[Opening SOURCE MATERIAL section]
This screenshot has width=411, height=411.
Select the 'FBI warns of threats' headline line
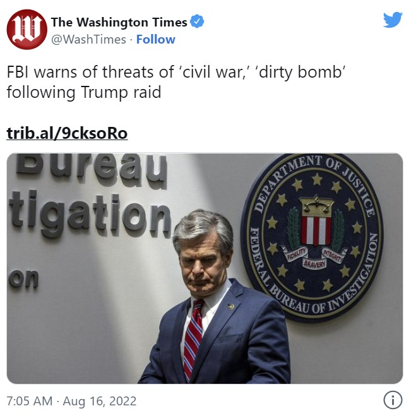tap(176, 72)
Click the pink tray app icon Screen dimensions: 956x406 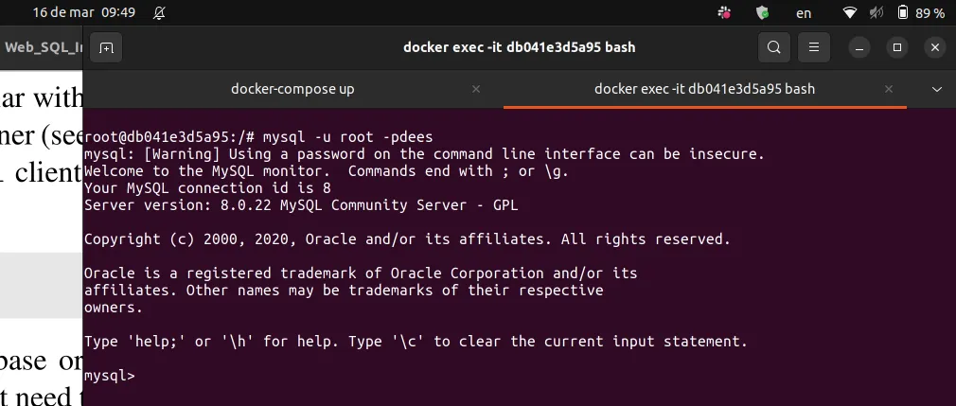click(x=724, y=13)
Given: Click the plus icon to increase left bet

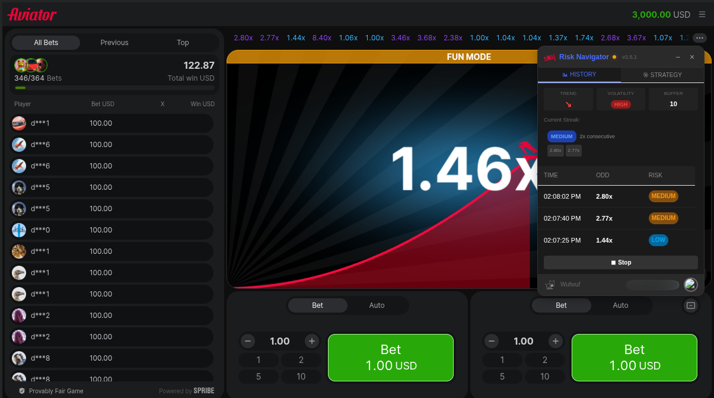Looking at the screenshot, I should (x=311, y=341).
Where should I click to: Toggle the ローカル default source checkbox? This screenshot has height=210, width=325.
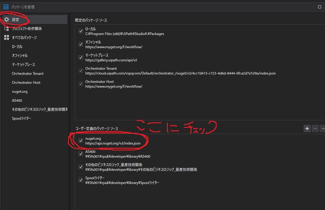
[Closing SOURCE MATERIAL section]
### TASK DESCRIPTION
Find out how many lines above hold "This". Write only the number.

### TASK SOLUTION
2